What problems can you have with the submandibular gland?

The commonest problem is blockage of the salivary duct. This can be caused by the presence of stones or simply a narrowing of the salivary duct. Blockage of the salivary duct can cause a painful swelling of the gland when you eat. Sometimes the swelling may settle on its own. When the blockage is severe, it can lead to persistent inflammation of the gland. Occasionally, a painless lump may develop within the submandibular gland. Those lumps are often benign but need thorough checking, as up to half of them may be or become cancerous. Even benign lumps can get gradually bigger.

What investigation are you likely to have?

An X-ray or CT scan of the submandibular gland to see if there are stones inside the gland or the duct.

Sialogram: The doctor fills the duct at the front of the mouth with some contrast liquid and then takes x-rays. This will show up stones or narrowing inside the duct.

Ultrasound: This test uses sound waves to detect any lumps inside the gland.

Fine needle aspiration: This can help to find out the nature of the lump. The doctor uses a fine needle to draw some cells out from the lump. The cells are sent to the laboratory for analysis.

Why operate on the submandibular gland?

If stones inside the duct do not come out, the gland may swell up when you eat. These stones can be removed. This procedure is done through the mouth either under a local or general anaesthetic. If stones are stuck inside the submandibular gland, the gland can become permanently inflamed and swollen. If it gives you undue discomfort over a longer time, your specialist may advise to have the gland removed.

If a lump has developed in the submandibular gland, we recommend removing the gland. As a fairly high number of submandibular lumps can be cancerous the whole gland should be removed. By removing the gland we can find out whether it is benign or cancerous.

The operation to remove the gland

The operation is performed under general anaesthetic, which means that you will be asleep throughout. An incision will be made in the neck below the jaw where the submandibular gland lies. The operation will take about an hour. At the end of the operation we will place a drain (plastic tube) through the skin in order to prevent any blood clot collecting under the skin. Most patients will require 24-48 hours in hospital after the operation before the drain can be removed and they can go home. You will need one week off work.

Possible complications Blood clot

A blood clot can collect beneath the skin (this is called a haematoma). This occurs in up to 5% of patients and it is sometimes necessary to return to the operating theatre and remove the clot and replace the drain.

Wound infection

This is uncommon in the neck but can happen if the submandibular gland was badly infected. Wound infection will require antibiotic treatment. Pus collected under the skin may need to be drained.

Facial weakness

There is an important nerve that passes under the chin close to the submandibular gland. It makes the lower lip move. If it is damaged during the surgery it can lead to a weakness of the lower lip. In most cases this nerve works normally after the surgery, however in some cases weakness of the lower lip can occur, particularly when the gland is badly inflamed or if the nerve is stuck to a lump. This weakness is usually temporary and can last for 6-12 weeks. Occasionally there is a permanent weakness of the lower lip following this surgery.

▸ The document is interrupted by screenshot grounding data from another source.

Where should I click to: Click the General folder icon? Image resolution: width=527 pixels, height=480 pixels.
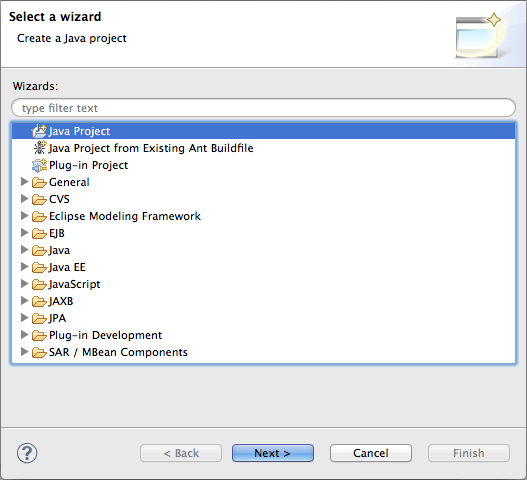[39, 182]
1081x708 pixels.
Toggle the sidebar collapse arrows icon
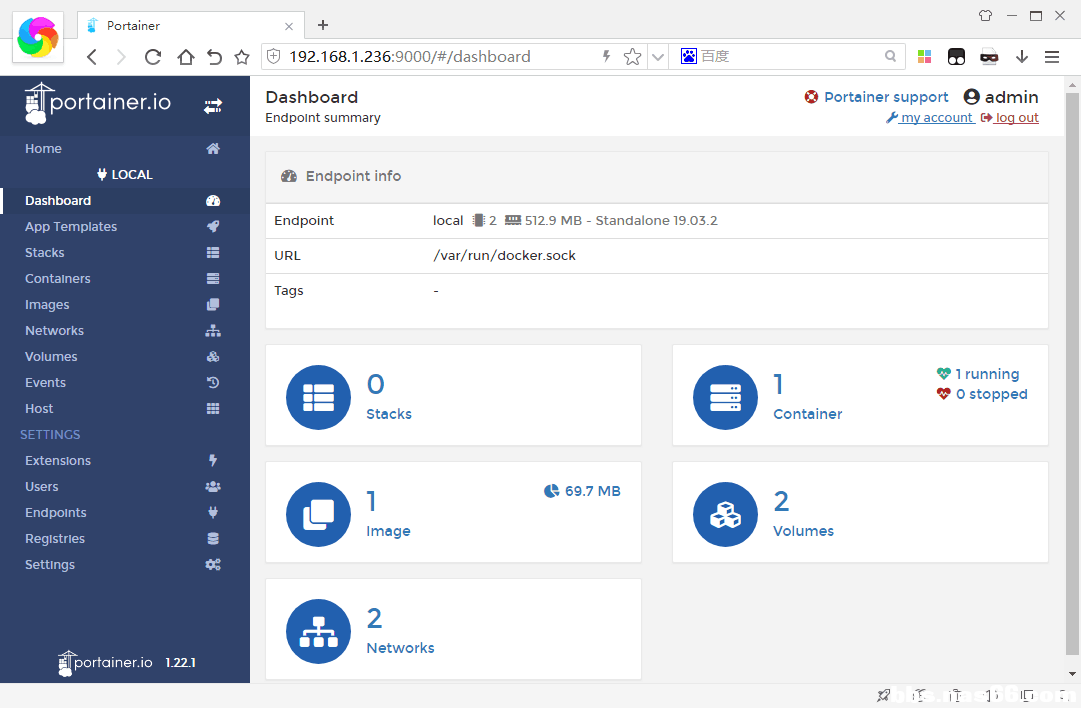(x=213, y=105)
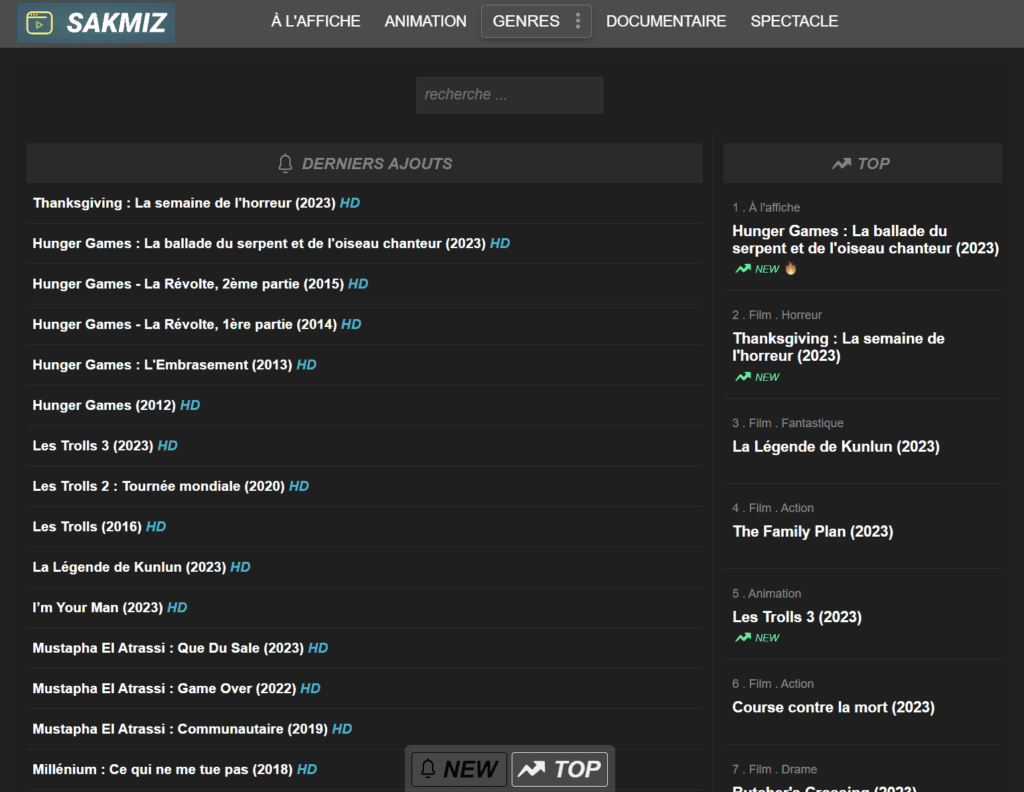Focus the recherche search field
The width and height of the screenshot is (1024, 792).
(x=509, y=95)
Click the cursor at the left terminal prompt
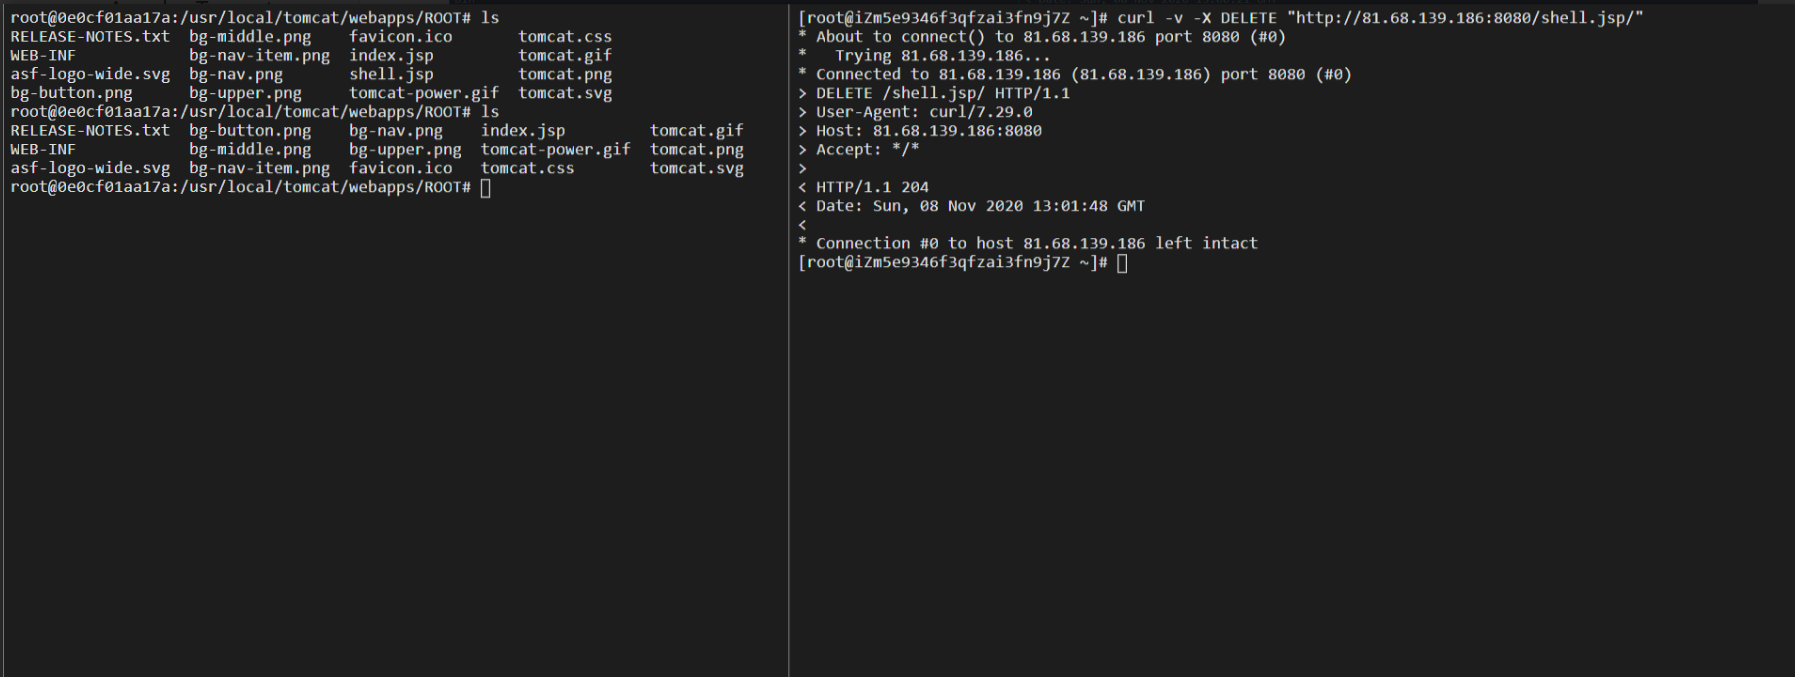 486,188
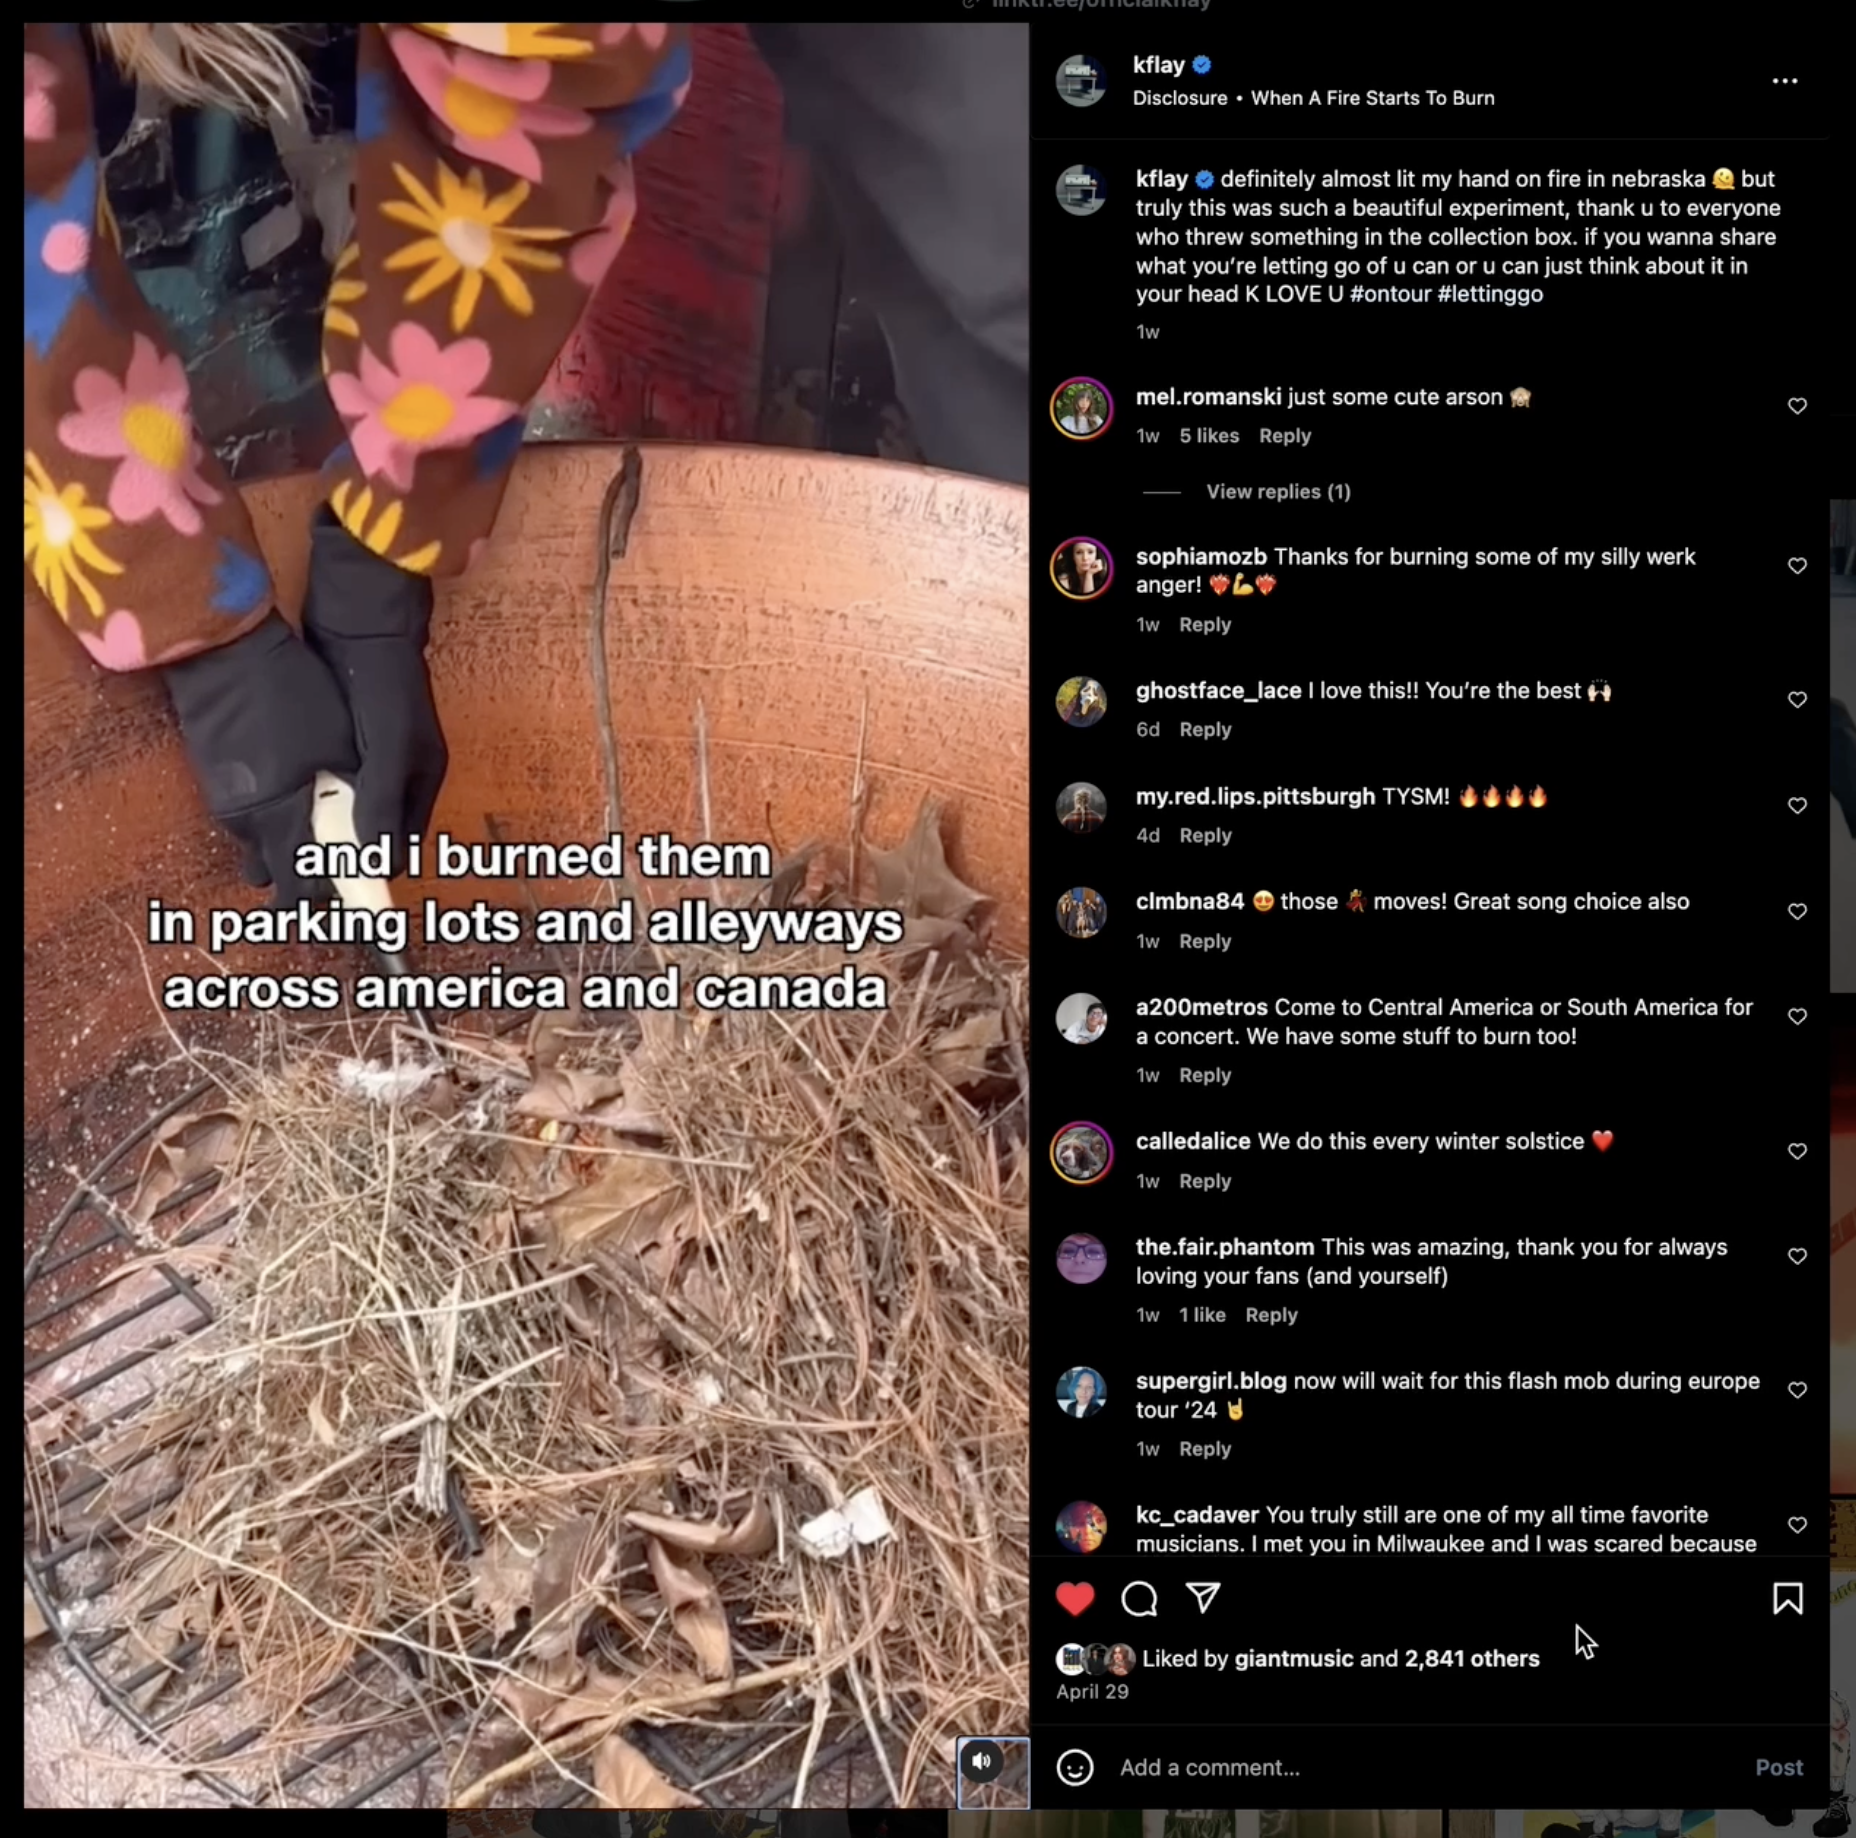1856x1838 pixels.
Task: Share the post via paper plane icon
Action: tap(1203, 1597)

Numbness of the face and ear

The skin around the wound may be numb after the operation. If that happens the numbness will usually improve over the next three months.

Numbness of tongue

The nerve which gives sensation and taste to one half of the tongue runs close to the duct of the gland. It very rarely gets injured. However, if this nerve is damaged your tongue may feel numb immediately after the operation. This will usually go, and permanent numbness of the tongue is rare.

Injury to the nerve that ‘moves' the tongue

Another nerve runs close to the submandibular gland that supplies the muscles of the tongue on that side (and hence helps with movement of the tongue). It would be very unusual for this nerve to be damaged in this surgery. If it were to occur, it is unlikely to produce any noticeable disability.